To construct a 95% confidence interval for the mean of the medical costs, we can use the formula for the confidence interval for a population mean when the population standard deviation is unknown (which is our case, since we have a sample standard deviation).
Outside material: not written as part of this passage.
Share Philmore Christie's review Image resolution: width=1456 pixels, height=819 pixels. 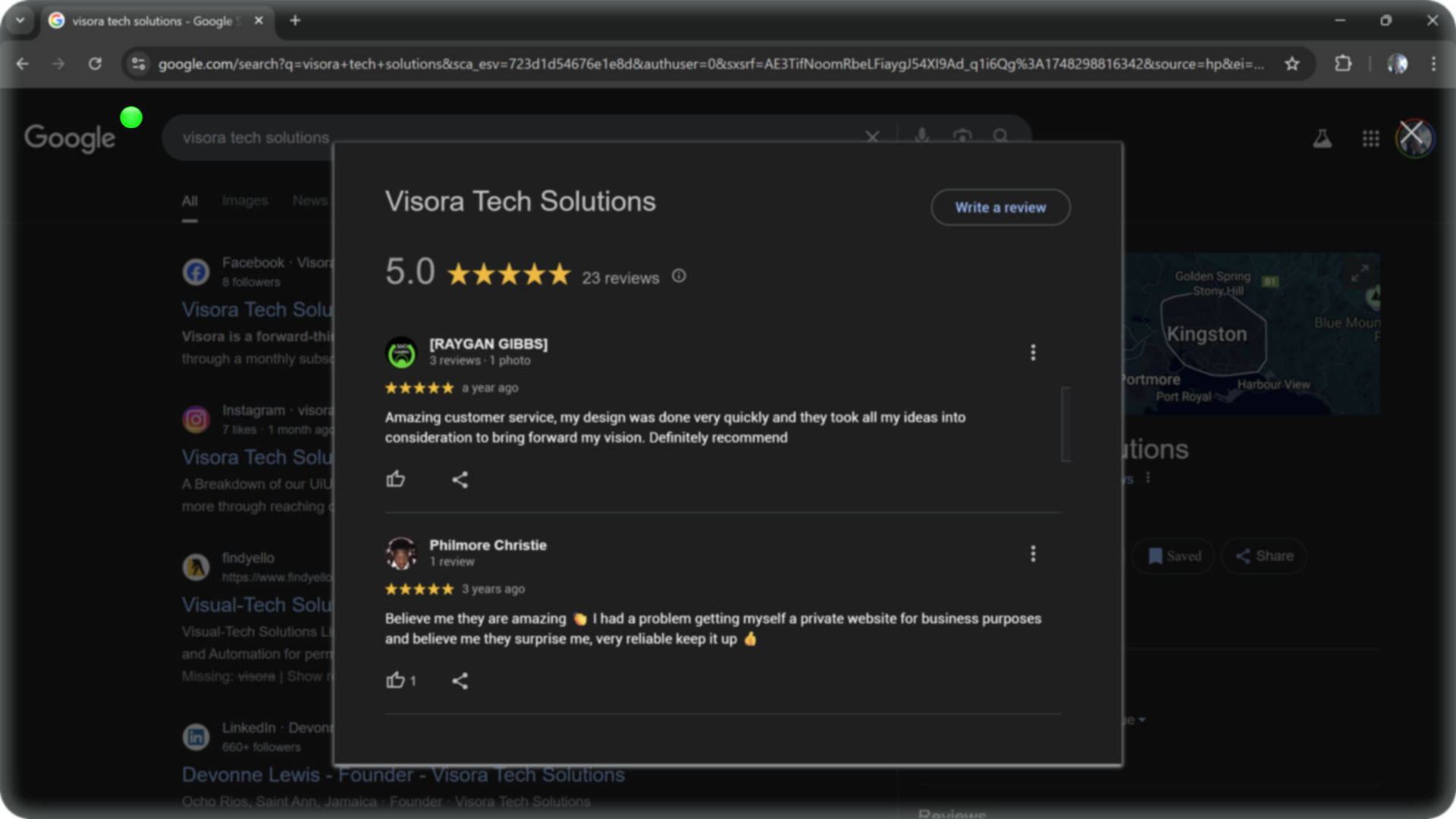point(460,680)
The formula is given by:
\[ \bar{x} \pm z \times \left( \frac{s}{\sqrt{n}} \right) \]
Where:
- \(\bar{x}\) = sample mean
- \(z\) = z-value corresponding to the desired confidence level
- \(s\) = sample standard deviation
- \(n\) = sample size
For a 95% confidence interval, the z-value is approximately 1.96 (this can be found in standard z-tables or using statistical software).
Given:
- Sample mean (\(\bar{x}\)) = R374
- Sample standard deviation (\(s\)) = R56.25
- Sample size (\(n\)) = 250
Now, we need to calculate the standard error (SE):
\[ SE = \frac{s}{\sqrt{n}} = \frac{56.25}{\sqrt{250}} \]
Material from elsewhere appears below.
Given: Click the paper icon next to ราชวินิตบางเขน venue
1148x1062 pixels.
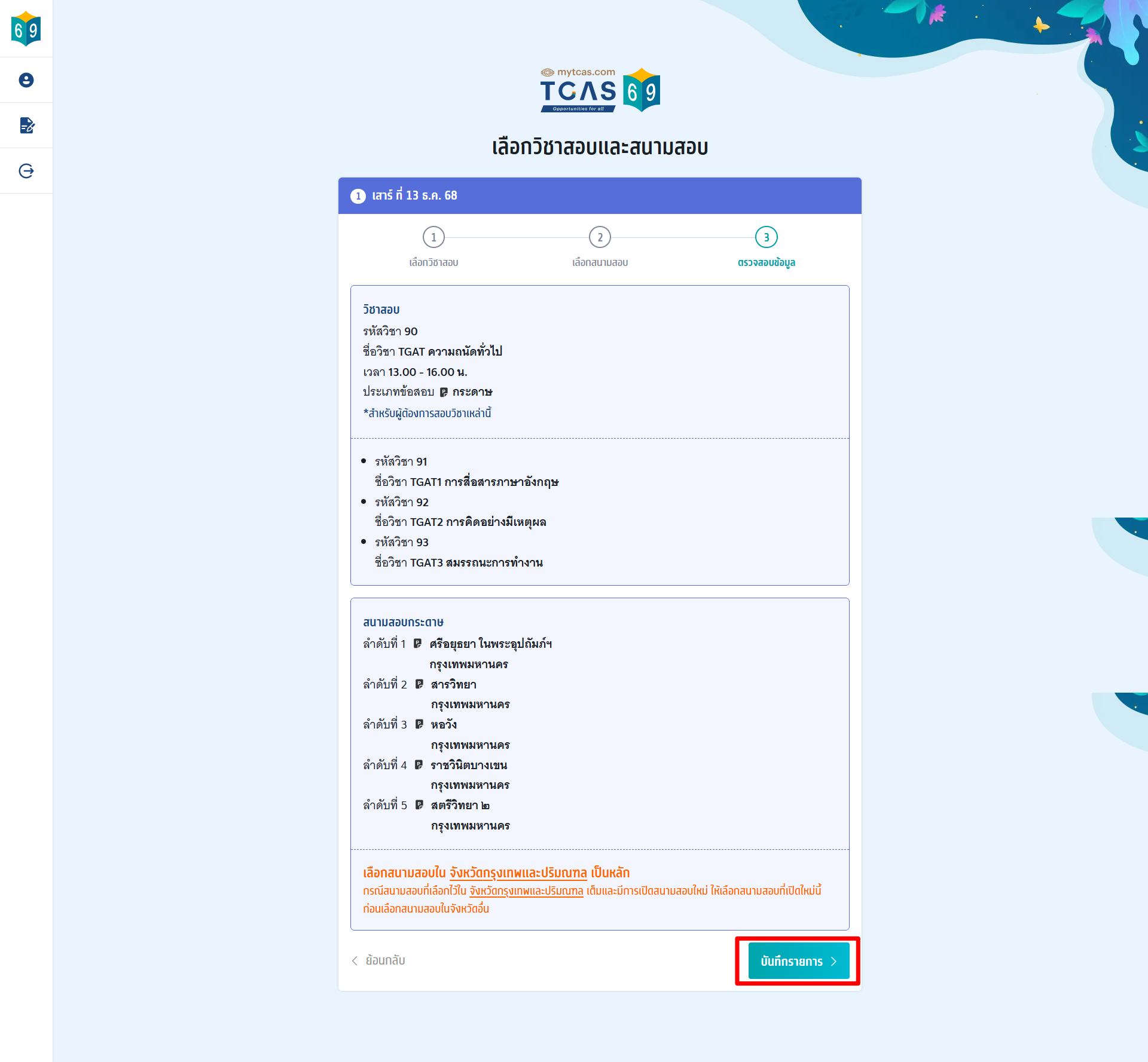Looking at the screenshot, I should (x=419, y=765).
Calculating \(\sqrt{250}\):
\[ \sqrt{250} \approx 15.81 \]
Now we calculate the standard error:
\[ SE = \frac{56.25}{15.81} \approx 3.56 \]
Next, we can calculate the margin of error (ME):
\[ ME = z \times SE = 1.96 \times 3.56 \approx 6.98 \]
Finally, we can construct the confidence interval:
\[ \text{Confidence Interval} = \bar{x} \pm ME = 374 \pm 6.98 \]
Calculating the lower and upper bounds:
- Lower bound: \(374 - 6.98 \approx 367.02\)
- Upper bound: \(374 + 6.98 \approx 380.98\)
Thus, the 95% confidence interval for the mean of these costs is approximately:
\[ (367.02, 380.98) \]
This means we are 95% confident that the true mean of the medical costs lies between R367.02 and R380.98.